> **Input rows**:

--- start ---

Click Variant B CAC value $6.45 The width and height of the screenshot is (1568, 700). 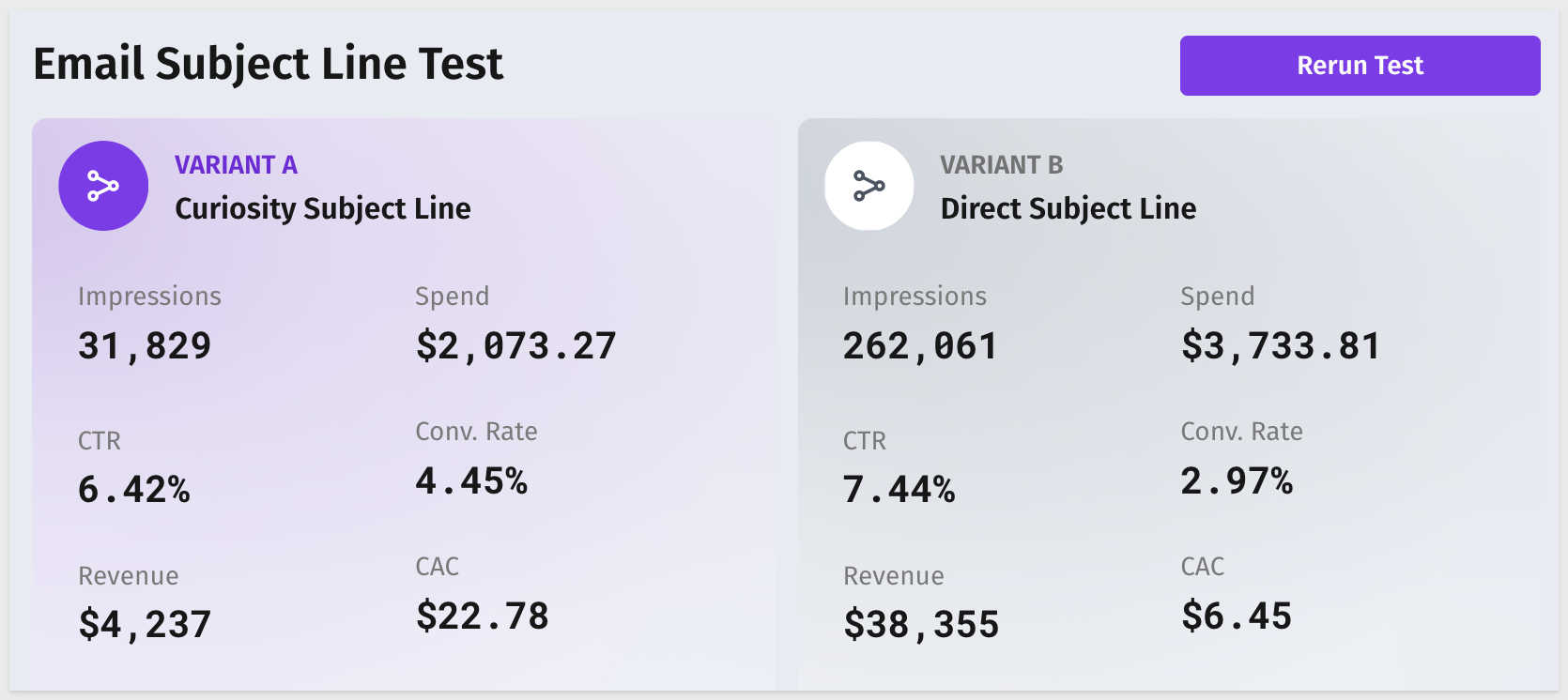(1237, 616)
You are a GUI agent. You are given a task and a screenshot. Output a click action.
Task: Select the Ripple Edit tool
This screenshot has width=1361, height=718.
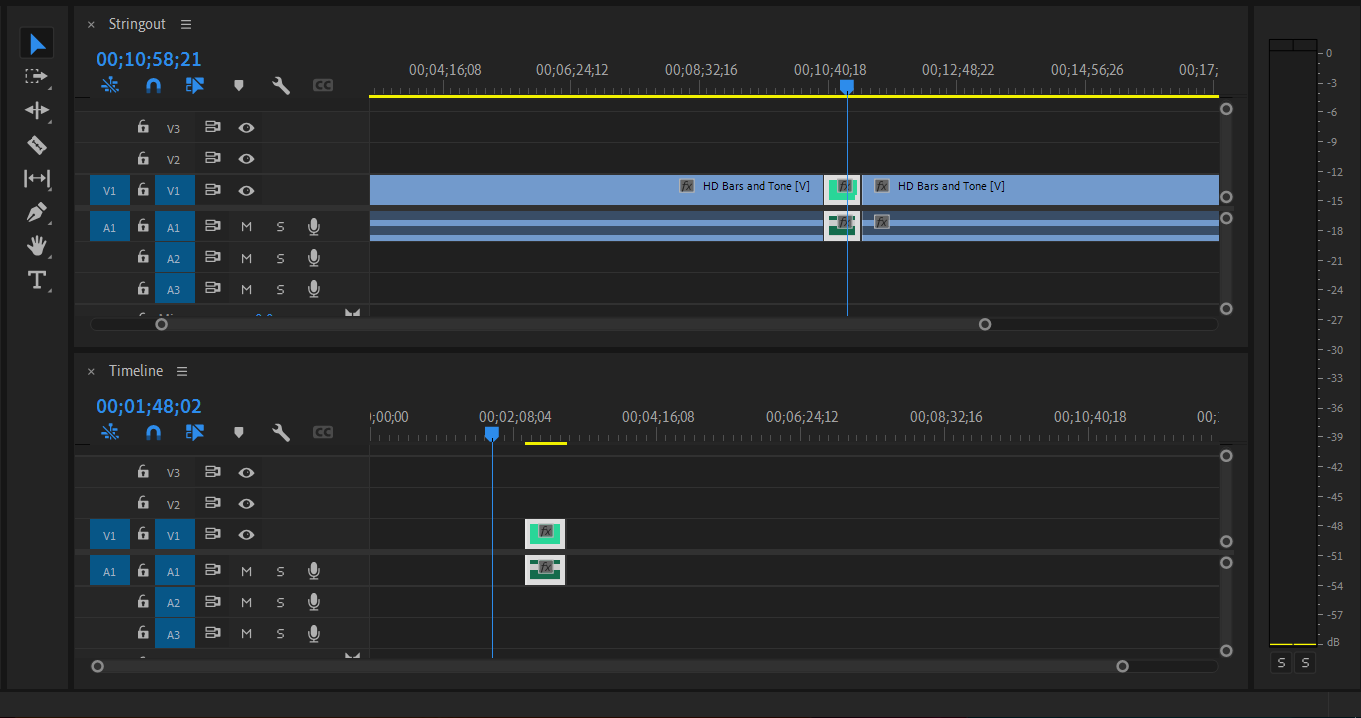pyautogui.click(x=37, y=110)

--- end ---

> **Problem requirements**:
Please reproduce the material between the line holding "You are a GUI" and the end of the material, inclusive, substituting "Razor tool" for "Ripple Edit tool" and changing nothing else. Leave the pictures out of your reply.

> **Complete answer**:
You are a GUI agent. You are given a task and a screenshot. Output a click action.
Task: Select the Razor tool
This screenshot has width=1361, height=718.
pyautogui.click(x=37, y=110)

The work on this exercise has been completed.